Collected data entries:
((

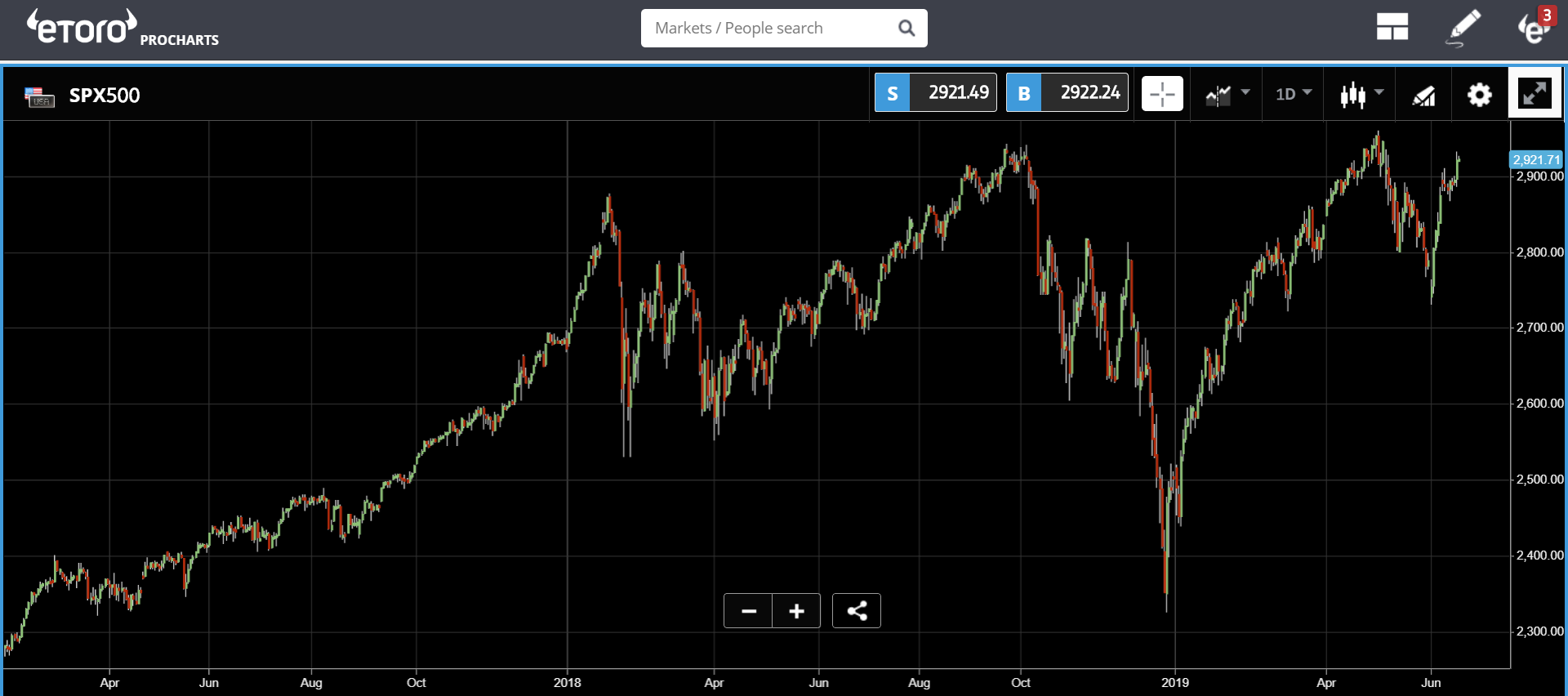
Task: Toggle the crosshair cursor tool
Action: click(1162, 94)
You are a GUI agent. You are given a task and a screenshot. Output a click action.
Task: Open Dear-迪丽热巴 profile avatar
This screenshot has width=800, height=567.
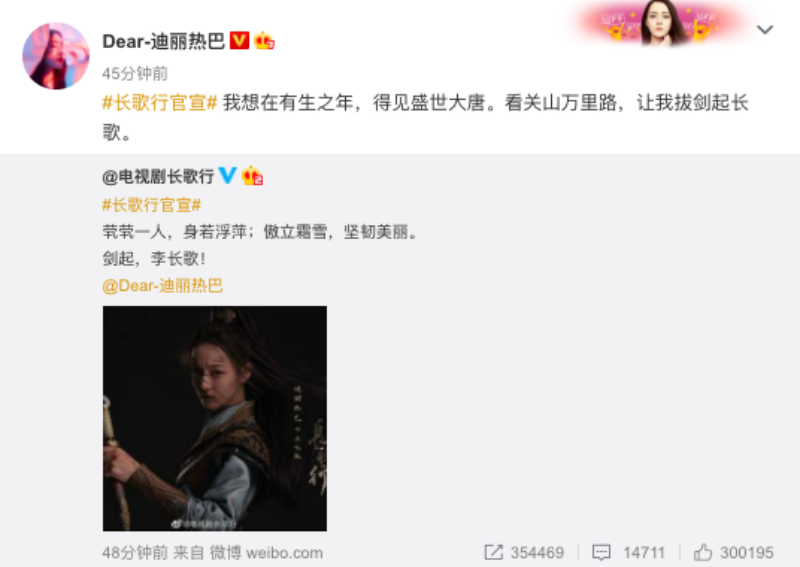pyautogui.click(x=56, y=56)
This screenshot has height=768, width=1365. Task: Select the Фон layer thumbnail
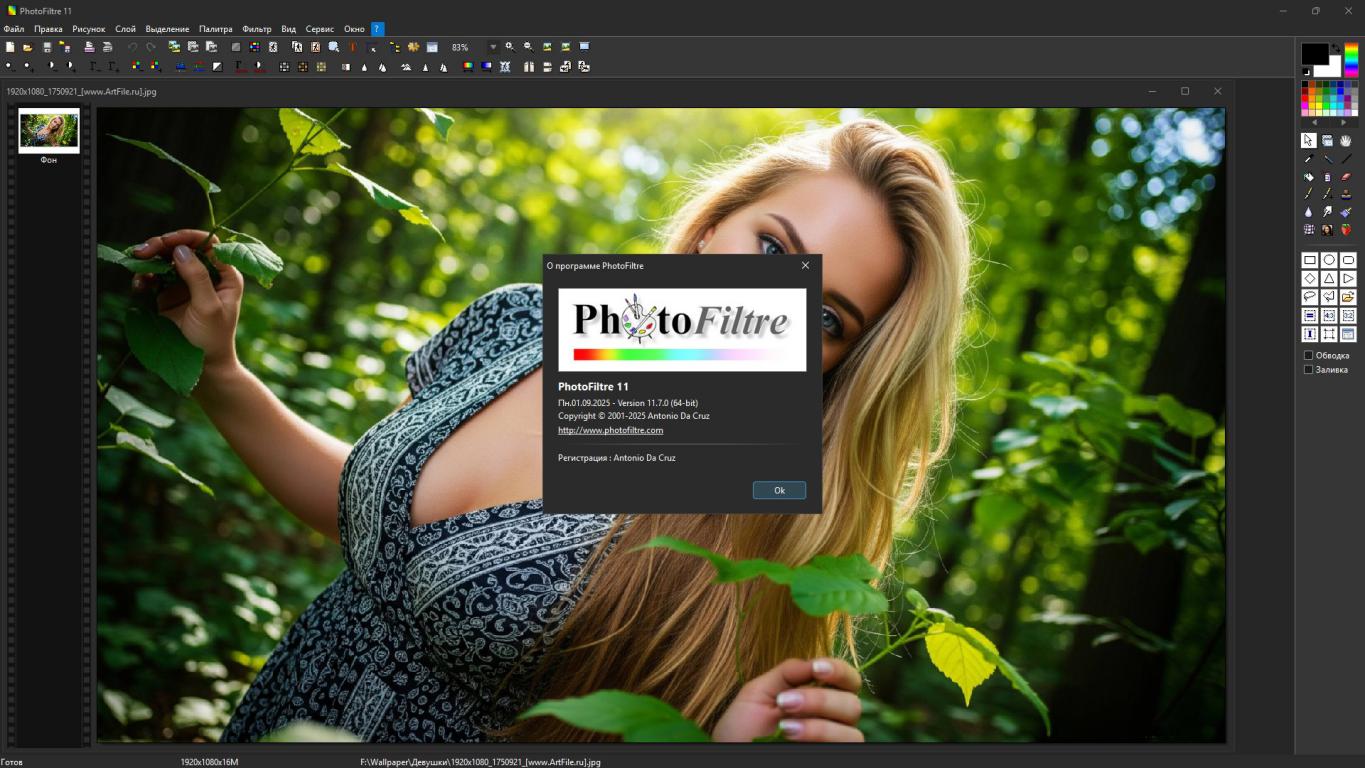coord(49,131)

))

Aim of the task: Extract exactly the lines above from the line containing "This screenshot has width=800, height=567." through the last one, both ends included, but not the pictures.

Answer box:
This screenshot has width=800, height=567.
pyautogui.click(x=56, y=56)
This screenshot has height=768, width=1365. Task: Select the Фон layer thumbnail
coord(49,131)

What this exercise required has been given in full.